------ Record excerpts ------

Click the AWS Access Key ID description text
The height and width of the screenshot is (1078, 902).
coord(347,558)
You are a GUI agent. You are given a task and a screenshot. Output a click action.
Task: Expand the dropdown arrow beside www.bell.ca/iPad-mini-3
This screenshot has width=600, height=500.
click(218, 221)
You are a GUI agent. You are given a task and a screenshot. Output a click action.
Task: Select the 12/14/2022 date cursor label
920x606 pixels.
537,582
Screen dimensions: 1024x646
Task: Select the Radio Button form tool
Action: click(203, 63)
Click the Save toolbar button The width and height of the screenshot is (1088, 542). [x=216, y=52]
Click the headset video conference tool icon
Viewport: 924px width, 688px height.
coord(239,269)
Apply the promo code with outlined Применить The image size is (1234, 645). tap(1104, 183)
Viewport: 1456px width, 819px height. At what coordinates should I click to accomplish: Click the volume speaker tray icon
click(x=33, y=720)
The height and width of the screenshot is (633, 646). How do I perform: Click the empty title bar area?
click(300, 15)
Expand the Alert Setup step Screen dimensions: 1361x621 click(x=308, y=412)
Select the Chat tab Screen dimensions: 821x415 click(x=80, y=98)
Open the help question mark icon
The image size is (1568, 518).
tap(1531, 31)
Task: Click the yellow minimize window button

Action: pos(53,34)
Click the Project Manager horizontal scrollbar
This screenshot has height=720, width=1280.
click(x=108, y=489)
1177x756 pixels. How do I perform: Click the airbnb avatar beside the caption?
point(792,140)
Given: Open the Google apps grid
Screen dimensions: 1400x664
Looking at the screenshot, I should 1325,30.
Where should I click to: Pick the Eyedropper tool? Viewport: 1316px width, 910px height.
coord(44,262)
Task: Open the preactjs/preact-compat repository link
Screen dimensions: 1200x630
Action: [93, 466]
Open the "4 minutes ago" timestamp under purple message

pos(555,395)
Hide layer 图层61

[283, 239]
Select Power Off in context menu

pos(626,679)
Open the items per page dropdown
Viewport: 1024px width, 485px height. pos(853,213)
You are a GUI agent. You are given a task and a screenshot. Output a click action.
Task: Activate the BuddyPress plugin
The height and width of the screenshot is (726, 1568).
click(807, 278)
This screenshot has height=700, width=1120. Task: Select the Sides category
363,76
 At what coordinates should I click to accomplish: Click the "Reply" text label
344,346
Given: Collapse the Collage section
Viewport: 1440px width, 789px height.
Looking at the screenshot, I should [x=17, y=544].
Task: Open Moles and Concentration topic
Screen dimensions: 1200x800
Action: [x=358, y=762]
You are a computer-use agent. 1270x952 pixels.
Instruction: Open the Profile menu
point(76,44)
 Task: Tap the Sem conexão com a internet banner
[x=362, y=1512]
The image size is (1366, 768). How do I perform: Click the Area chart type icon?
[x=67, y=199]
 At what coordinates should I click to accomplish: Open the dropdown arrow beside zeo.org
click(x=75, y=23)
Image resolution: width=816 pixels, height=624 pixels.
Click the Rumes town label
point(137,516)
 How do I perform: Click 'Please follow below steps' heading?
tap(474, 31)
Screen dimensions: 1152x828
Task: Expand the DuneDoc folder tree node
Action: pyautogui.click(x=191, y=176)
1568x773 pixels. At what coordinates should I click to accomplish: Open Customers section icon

------

**Required action:** Look above for the line with "Viewport: 1456px width, 819px" and the line with "Expand the Alert"; transcribe both and all lines in between, exactly, and nothing else.

**Result for this exercise:**
Viewport: 1456px width, 819px height. At what coordinates should I click to accomplish: Click the volume speaker tray icon
click(x=33, y=720)
The height and width of the screenshot is (633, 646). How do I perform: Click the empty title bar area?
click(300, 15)
Expand the Alert Setup step Screen dimensions: 1361x621 click(x=308, y=412)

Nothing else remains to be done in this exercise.